Not to pick on you, just the most recent example of this sentiment is this thread. What is it about this that people dont like? The state has a harvest target and a population target. If they are remaining within those targets, why does it matter what implement people use? No one is saying YOU have to use a crossbow or a shotgun or whatever. I’m seriously wondering why this would bother anyone. If you think too many deer will be harvested, then the frustration would be far better directed to the population targets, not the implements used to achieve those targets.
It's obviously hyperbole, noted by calling it a crossgun and not crossbow.

However, why do we turn a blind eye to something that is drastically different then it's predecessor?

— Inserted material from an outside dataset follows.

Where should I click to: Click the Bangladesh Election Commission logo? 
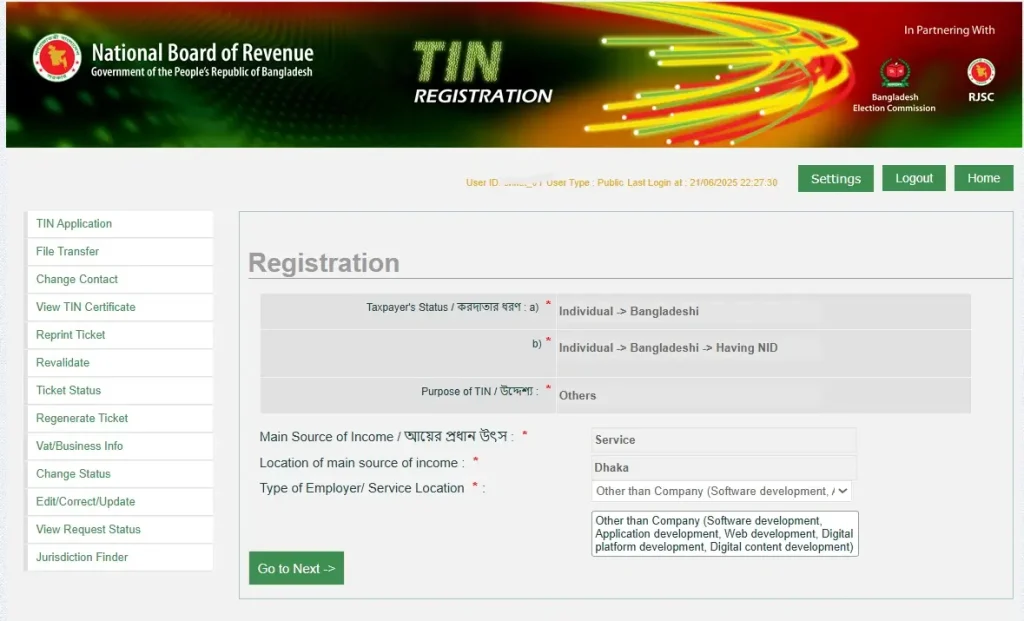pyautogui.click(x=894, y=74)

The overwhelming onset of crossbows should be worthy of investigation. 70% of the archery population rapidly changing should mean something... they aren't doing it for more of a challenge.

States differentiate muzzleloaders due to efficiency, scope vs open sights, 209 vs percussion, sabot vs full bore lead, pellets vs powder, closed vs open breech...

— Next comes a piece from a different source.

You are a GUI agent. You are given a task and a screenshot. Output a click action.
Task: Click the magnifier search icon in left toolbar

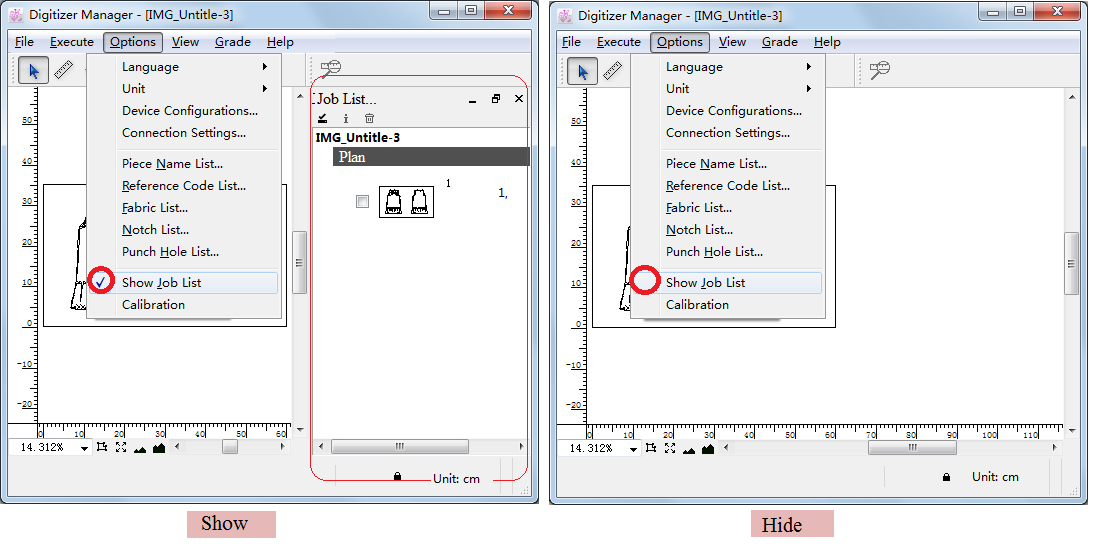331,68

They observed that while both being 'muzzleloaders' there is a stark difference in ability.

Why isn't compound vs crossbow treated the same?
Arrow speed, draw vs precocked, telescopic sights, ability to use a tripod, only similarity is that it flings a stick with a pointy side on it.


But being where I am in NJ, we have 6 months of archery, unlimited does (most of the state) and 6 buck tags, they don't care about deer or population objective, each season is a new tag $$$. They could introduce a crossbow permit and make even more money. 6 buck tags is about $$$, not managing a population, otherwise they would reduce down to 1 buck tag to increase doe harvest for population management.


TLDR: What people dont like is pretending this is the same... 1766411501423.png
 
But don't kid yourselves for one second, those of you with high moral standards stating you are hunting them on their terms; no you're not. Heck, the clothes on your back is modern technology. Your boots, scent control, carbon arrow, your firearm. Unless you are running around barefoot, a loin cloth and a sharpened stick, you're using technology. Actually, a sharpened stick is technology.

Hence, why fish and game reviews and adjusts seasons, and bag limits, and tags allocated.

But asking for them to differentiate archery vs crossbow is taboo?
 
I fail to comprehend the negative attitudes towards crossbows in this thread. Why concern yourself with what implement someone else chooses to hunt with so long as it's legal in their jurisdiction?
 
Because anyone west of the Mississippi river thinks this is the only way crossbows are used, always over a corn pile. 1766414025190.png

Its just as wrong as thinking every hunter west of the Mississippi river is taking 1000 yard shots, and only kill monster mulies and mega elk.